My impression had been that he must have been a charismatic, talented programmer when he was at the University of Illinois. I remember a story Jim Clark told about deciding that the web was going to be big, wanting to start an Internet company, seeing potential in Mosaic, asking around the NCSA team who was the right person to talk to, and everybody saying Marc was the team star and innovator. (Apparently Marc was the one who first added images to HTML.) From that story it seemed that Marc was good at leading a small pioneering team. Jim brought capital and business experience, and the result was Netscape, for a while a run-away success. Marc fueled that success by being the perfect front man for the press, in addition to helping lead technical innovation at Netscape. For example, according to Marc, Netscape decided that Java was too complex, and came up with Javascript, which today, in combination with XML as Ajax, is an important driver of the new wave of enhanced web applications.
I think of the situation that Marc was in; he was represented as infallibly brilliant and visionary. At the time, there was a perception that people in their 20’s could build and run large companies, or run large departments in large companies. If your name is Michael Dell or Bill Gates then that’s true, but for most people, it takes time to learn about management, and it’s a considerably different skill than technical innovation or vision. When a company is going through such fast growth, there isn’t enough time to learn about management - you need managers who already have the experience, and even then it’s a big challenge to keep a company on course. It was unrealistic to expect Marc to set technical direction, manage a big development organization and also be the public face of the company at the same time. That’s true of most people, and more so of someone who’s just starting out in business. I wonder what role that played in the eventual dissolution/sale of Netscape to AOL.
Subsequently, I was surprised that Marc started Loudcloud to provide outsourced IT services. If his skill set was technical innovation, he didn’t sound like a good fit for a business that’s about sales, operational excellence and cost control.

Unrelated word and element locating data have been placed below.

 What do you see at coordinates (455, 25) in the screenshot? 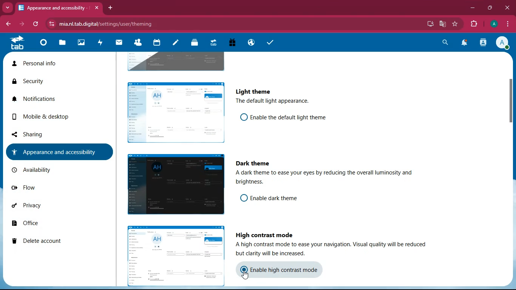
I see `favourite` at bounding box center [455, 25].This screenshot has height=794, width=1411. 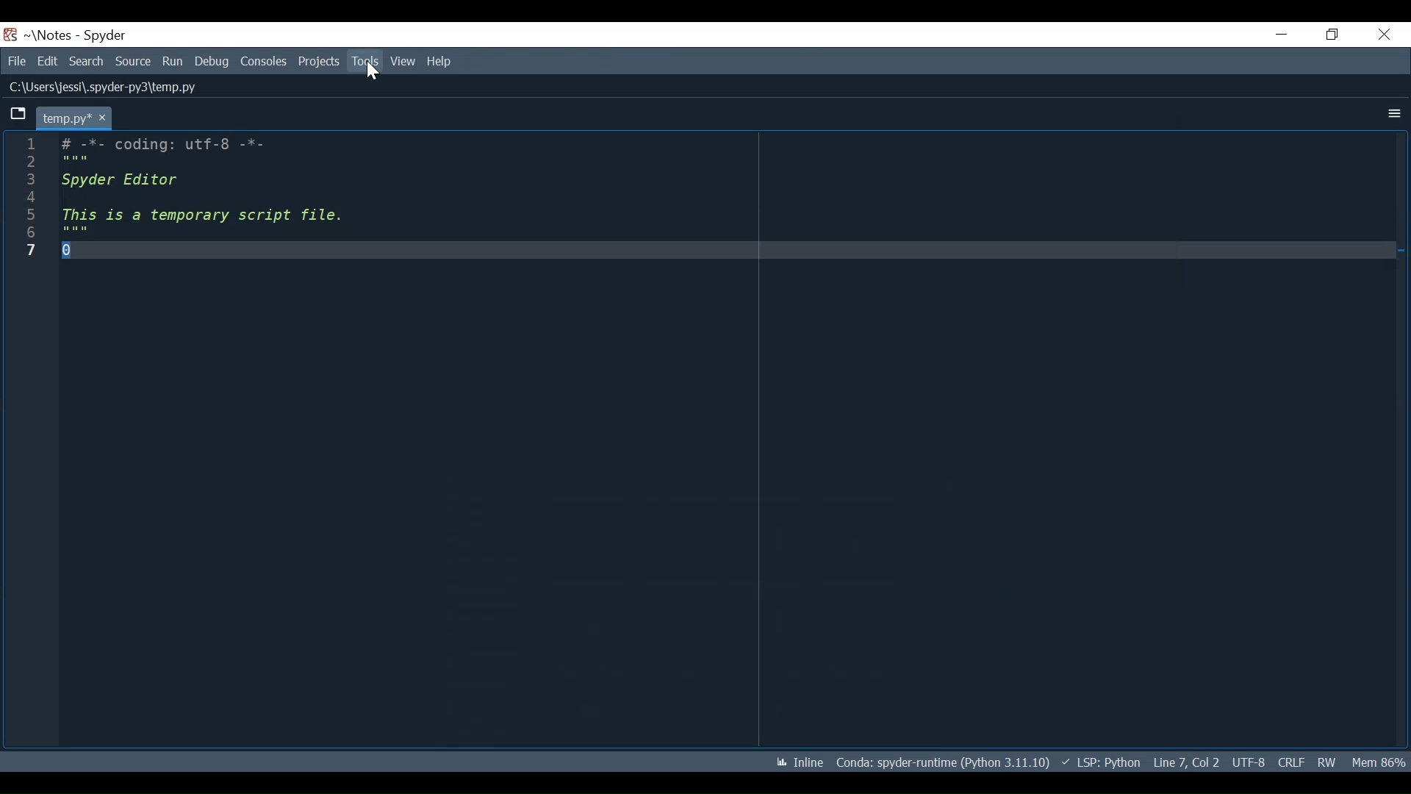 What do you see at coordinates (46, 61) in the screenshot?
I see `Edit` at bounding box center [46, 61]. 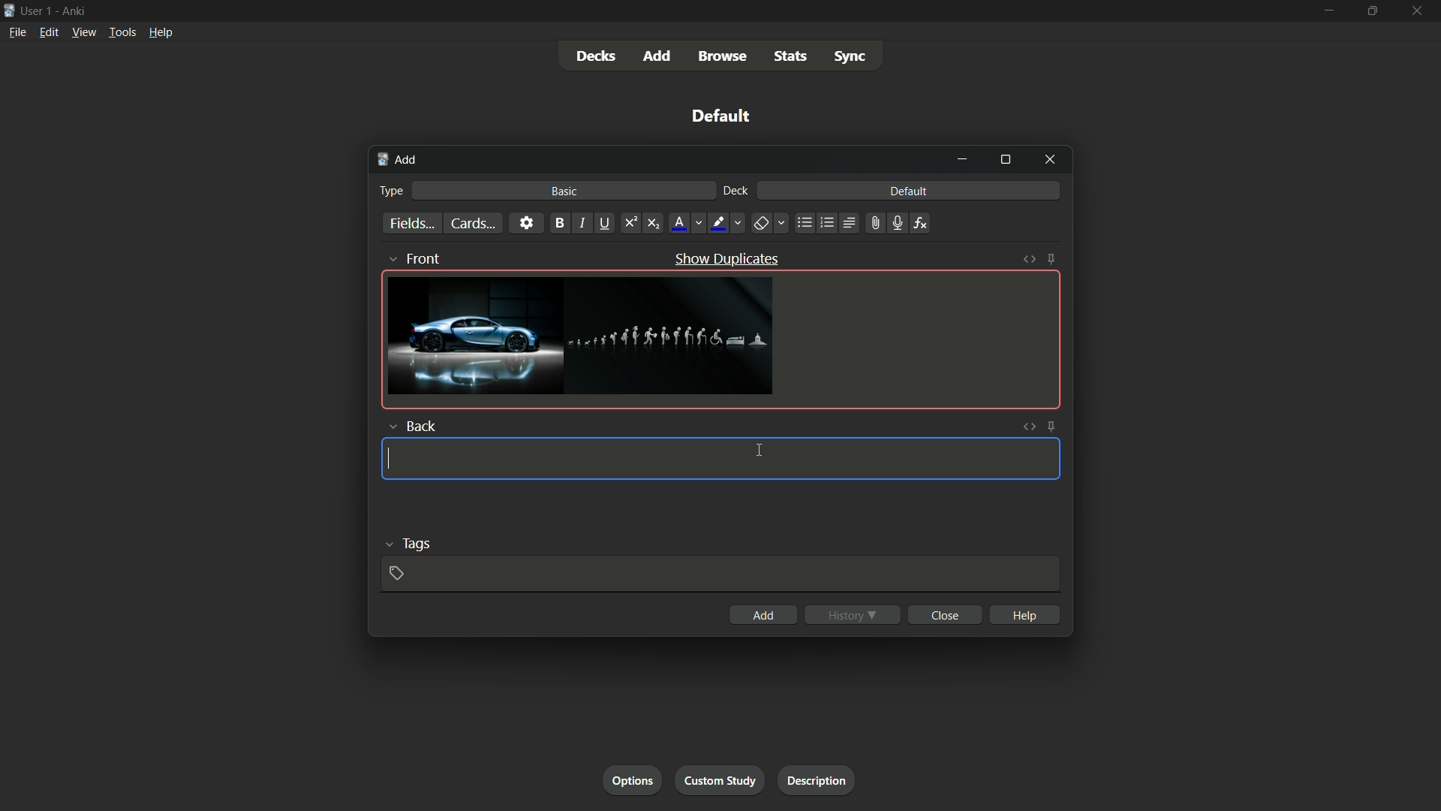 What do you see at coordinates (724, 117) in the screenshot?
I see `deck name` at bounding box center [724, 117].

Marc’s fame was helpful in getting press attention, but I doubt he had the time, inclination or skill set to be a feet-on-the-street salesperson, and I don’t see how his other skills would have helped.
So was Marc a one-hit wonder? He led the development of NCSA Mosaic. He founded Netscape, which improved upon Mosaic and spurred Microsoft to action, but Netscape ultimately failed as a company. Subsequent efforts, such as Loudcloud, seem to have have fizzled.
After listening to Marc talk yesterday, I’d conclude he was not a one-hit wonder. The problem is more in how we tend to create heroes with images that are impossible to live up to. Marc seems to be an idea person. He gets excited about technical directions and pursues them, but he’s often wrong. (He thought Java was the future for cross-platform application development tool, but “write once, run anywhere” became “write once, debug everywhere” as Java on PCs failed to live up to its promise.) What differentiates him from others is that he has more ideas and from time to time he is right. When a technology like Java doesn’t live up to its stated goal, he’s open to thinking about how to change it, as Netscape did by coming up with Javascript. It was evident listening to him talk about PHP and Ruby that he’s still engaged in tracking technologies and coming up with ideas about how things might and ought to evolve.
So who is Marc? He seems to be a smart, innovative thinker who is good at developing new software and talking to the press. He had an important role in the popularization of the Internet. But he can’t spin straw into gold. There’s more to business success than strength in a couple of areas, and one-time success is hard to replicate. The press and all of us who are influenced by it would do well to remember that the next time someone is hailed as a technology and business visionary and leader.
One final thought - after years of reading articles about Marc, I learned more about him as a person and a technologist in one 45-minute podcast than the sum of all I had read before. A couple of days later I listened to Dan Bricklin talk about his long history recording audio, and he had the same thought: there’s something quite powerful about the spoken word that changes the way that people are listened to and perceived.
Is my impression accurate? Perhaps. Perhaps not. It’s certainly not complete. At best it represents a portion of the whole picture. But it is remarkable how much one can observe about a person when hearing them speak.